Saturday, May 24, 2008

"Can brain scans be used to determine whether a person is inclined toward criminality or violent behavior?”

This question, asked by Senator Joseph Biden of Delaware at the hearing considering the nomination of John Roberts to be Chief Justice of the United States, illustrates the extent to which cognitive neuroscience—increasingly augmented by the growing powers of neuroimaging, the use of various technologies to directly or indirectly observe the structure and function of the brain—has captured the imagination of those who make, enforce, interpret, and study the law. Judges, both state and federal, have convened conferences to discuss the legal ramifications of developments in cognitive neuroscience. Numerous scholarly volumes have been devoted to the subject. The President's Council on Bioethics convened several sessions to discuss cognitive neuroscience and its potential impact on theories of moral and legal responsibility. Civil libertarians have expressed suspicion and concern that the United States government is using various neuroimaging techniques in the war on terrorism. Personal injury lawyers have urged the use of functional neuroimaging to make "mild to moderate brain [and nervous] injuries ... visible [to] jurors"—and members of the civil defense bar have, not surprisingly, published articles criticizing the reliability of such evidence and arguing that it should be inadmissible. Criminal defense attorneys have likewise expressed a strong interest in using neuroimaging evidence to help their clients.

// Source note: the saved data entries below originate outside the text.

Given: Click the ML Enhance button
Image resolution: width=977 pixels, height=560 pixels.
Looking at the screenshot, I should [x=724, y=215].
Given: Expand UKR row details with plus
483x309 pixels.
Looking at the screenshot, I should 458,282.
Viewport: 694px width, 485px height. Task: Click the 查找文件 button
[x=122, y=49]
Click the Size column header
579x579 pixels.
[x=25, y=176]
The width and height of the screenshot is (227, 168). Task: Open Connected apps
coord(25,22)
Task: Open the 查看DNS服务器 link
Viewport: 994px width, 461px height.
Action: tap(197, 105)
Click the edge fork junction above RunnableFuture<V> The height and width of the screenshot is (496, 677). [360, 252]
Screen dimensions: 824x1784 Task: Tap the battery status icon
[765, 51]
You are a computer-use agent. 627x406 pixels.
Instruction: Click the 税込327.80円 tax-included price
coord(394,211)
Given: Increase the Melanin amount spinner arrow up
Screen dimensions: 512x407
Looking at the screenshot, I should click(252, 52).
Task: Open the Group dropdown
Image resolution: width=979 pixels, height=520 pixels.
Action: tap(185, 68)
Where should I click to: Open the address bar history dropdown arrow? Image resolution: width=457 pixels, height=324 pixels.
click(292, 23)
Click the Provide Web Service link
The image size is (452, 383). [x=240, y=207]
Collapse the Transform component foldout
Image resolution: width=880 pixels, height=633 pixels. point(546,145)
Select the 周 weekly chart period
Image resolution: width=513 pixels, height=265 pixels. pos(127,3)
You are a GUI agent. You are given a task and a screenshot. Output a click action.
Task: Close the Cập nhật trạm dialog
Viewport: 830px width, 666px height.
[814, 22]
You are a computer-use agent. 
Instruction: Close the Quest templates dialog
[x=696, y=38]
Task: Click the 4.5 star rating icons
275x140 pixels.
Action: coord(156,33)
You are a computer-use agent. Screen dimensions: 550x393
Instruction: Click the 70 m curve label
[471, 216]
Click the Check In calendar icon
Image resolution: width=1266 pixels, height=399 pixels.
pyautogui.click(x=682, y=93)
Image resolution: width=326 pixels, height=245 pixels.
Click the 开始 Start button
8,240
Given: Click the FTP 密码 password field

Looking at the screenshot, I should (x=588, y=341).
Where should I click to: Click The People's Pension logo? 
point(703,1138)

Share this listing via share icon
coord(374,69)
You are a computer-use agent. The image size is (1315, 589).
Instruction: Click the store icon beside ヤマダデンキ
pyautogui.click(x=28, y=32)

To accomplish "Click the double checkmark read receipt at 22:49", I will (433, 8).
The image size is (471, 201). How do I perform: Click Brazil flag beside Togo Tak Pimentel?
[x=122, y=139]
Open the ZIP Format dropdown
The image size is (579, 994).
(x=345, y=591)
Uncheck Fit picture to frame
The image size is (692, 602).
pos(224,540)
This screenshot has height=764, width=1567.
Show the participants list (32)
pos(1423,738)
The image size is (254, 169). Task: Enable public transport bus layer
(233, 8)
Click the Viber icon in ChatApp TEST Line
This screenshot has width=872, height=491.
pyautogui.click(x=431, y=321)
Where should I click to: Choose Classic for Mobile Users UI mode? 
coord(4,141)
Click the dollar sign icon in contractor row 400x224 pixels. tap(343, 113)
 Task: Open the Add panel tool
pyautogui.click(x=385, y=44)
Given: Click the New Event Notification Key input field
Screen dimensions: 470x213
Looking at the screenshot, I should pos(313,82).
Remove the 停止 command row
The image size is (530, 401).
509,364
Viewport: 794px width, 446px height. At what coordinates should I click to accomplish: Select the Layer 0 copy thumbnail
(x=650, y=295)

The attraction of the legal community to cognitive neuroscience is by no means unreciprocated. Cognitive neuroscientists have expressed profound interest in how their work might impact the law. Michael Gazzaniga, one of the field's leading lights—and in fact the man who coined the term "cognitive neuroscience"—predicted in his 2005 book The Ethical Brain that advances in neuroscience will someday "dominate the entire legal system."

Practitioners of cognitive neuroscience seem particularly drawn to the criminal law; more specifically, they have evinced an interest in the death penalty. Indeed, a well-formed cognitive neuroscience project to reform capital sentencing has emerged from their work in the courtroom and their arguments in the public square. In the short term, cognitive neuroscientists seek to invoke cutting-edge brain imaging research to bolster defendants' claims that, although legally guilty, they do not deserve to die because brain abnormalities diminish their culpability. In the long term, cognitive neuroscientists aim to draw upon the tools of their discipline to embarrass, discredit, and ultimately overthrow retribution as a distributive justification for punishment. The architects of this effort regard retribution as the root cause of the brutality and inhumanity of the American criminal justice system, generally, and the institution of capital punishment, in particular. To replace retribution, they argue for the adoption of a criminal law regime animated solely by the forward-looking (consequentialist) aim of avoiding social harms. This new framework, they hope, will usher in a new era of what some have referred to as "therapeutic justice" for capital defendants, which is meant to be more humane and compassionate. But in fact, despite these humanitarian intentions, the project's aspirations for capital sentencing reform would more likely exacerbate the draconian and brutal features of the present capital sentencing regime.